# Good value slicer



## lookwow (Sep 27, 2012)

Looking to get a food slicer and wonder what you guys recommend. Really dont want to spend a ton of money on it as its not something i use every day. I want it for cutting up my bacon and maybe some hams and briskets.


----------



## roller (Sep 27, 2012)

I found a nice one still in the box at a garage sale for 5 bucks and I use it all the time..There are some that you can buy for around 100 bucks that will do the job you are looking for. Try Sams club Amazon or Ebay...It would be nice to have one of those Meat Market slicers but that just ant gona happen for me...


----------



## smokinhusker (Sep 27, 2012)

You can also check Craigslist for used ones.


----------



## lookwow (Sep 27, 2012)

I saw NT had one for like 120 that looked good. Do you think a 7/12 blade will be bign enough?


----------



## roller (Sep 27, 2012)

Thats what mine has on it..I do not slice real big stuff like whole Ham`s...or Butts...


----------



## smokinhusker (Sep 27, 2012)

Roller said:


> Thats what mine has on it..I do not slice real big stuff like whole Ham`s...or Butts...


X2


----------



## chef jimmyj (Sep 27, 2012)

I'm in the same boat as you and only need to slice every other month or so. I have done a bunch of research and think this is the way I will go. Good reviews and I have a knife sharpener from them and am satisfied...JJ


----------



## rob989_69 (Sep 27, 2012)

I've got an Old Rival currently. Same size blade as the one Chef Jimmy posted above. Does an ok job. BUT, if you're doing bacon form whole bellies, or pastrami from whole briskets, it simply doesn't cut it, no pun intended. The meat is too large to fit without cutting it into smaller pieces. Not a huge deal for bacon as I usually cut whole stips in half anyway. But when doing pastrami, ham, turkey, it's a real pain. I'm in the market for something in the 10" - 12" range. 

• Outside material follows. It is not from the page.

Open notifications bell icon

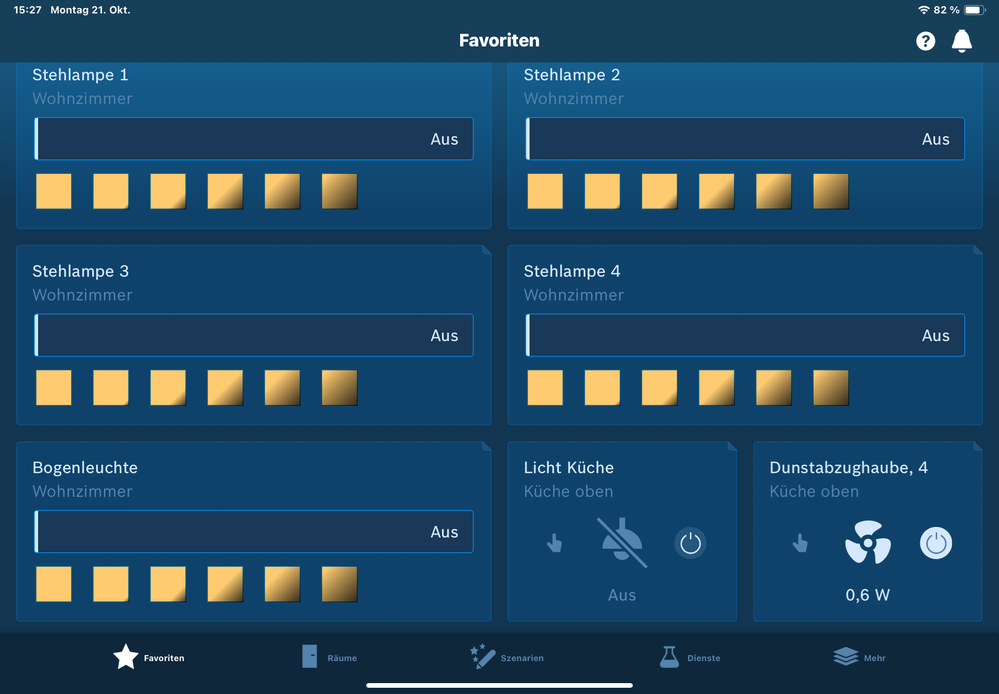(961, 41)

Keep an eye on craigslist, I look every day. Slicers similar to the one above are on there all the time for $50 or less. I picked mine up for $20 about a year ago. You can get the bigger commercial kind for $300+ all day, once in a great while you'll find a real deal on one, which is what I'm waiting for. I did find one decent one new,   It's expensive no doubt, and I'm sure it's not as good as the Globe/Hobart etc ones but for the size and price it's not bad, and reviews are pretty decent.

Good luck!


----------



## chef jimmyj (Sep 27, 2012)

Rob, I thought about that one as well, it looks nice. The only issue I see is the Carriage will require tools to remove it for thorough cleaning. This may be rectified with a trip to the Hardware store...
	

	
	
		
		



		
			






...JJ


----------



## lookwow (Sep 27, 2012)

thanks for the info guys. Ya 300 is just more then i really want to spend. I figure ill only use it maybe once every 3 months at the most. But the last thing i want to do is buy one that is to small and then end up not using it and have to spend the money anyways on a bigger one. Learned that lesson on smokers :) I dont mind slicing the bellies in half as i usually do that anyways but ya if the slide isnt big enough i can see that being a pain.


----------



## bigfish98 (Sep 27, 2012)

rob989_69 said:


> I've got an Old Rival currently. Same size blade as the one Chef Jimmy posted above. Does an ok job. BUT, if you're doing bacon form whole bellies, or pastrami from whole briskets, it simply doesn't cut it, no pun intended. The meat is too large to fit without cutting it into smaller pieces. Not a huge deal for bacon as I usually cut whole stips in half anyway. But when doing pastrami, ham, turkey, it's a real pain. I'm in the market for something in the 10" - 12" range.
> 
> Keep an eye on craigslist, I look every day. Slicers similar to the one above are on there all the time for $50 or less. I picked mine up for $20 about a year ago. You can get the bigger commercial kind for $300+ all day, once in a great while you'll find a real deal on one, which is what I'm waiting for. I did find one decent one new,   It's expensive no doubt, and I'm sure it's not as good as the Globe/Hobart etc ones but for the size and price it's not bad, and reviews are pretty decent.
> 
> Good luck!


Amazon also has a 10 inch version of this slicer for about 100 less right now.  Still a lot of money but much more reasonable.

Bigfish


----------



## venture (Sep 27, 2012)

Yep, depends on how you use it.

My little plastic Krups gift got me by for general kitchen duty.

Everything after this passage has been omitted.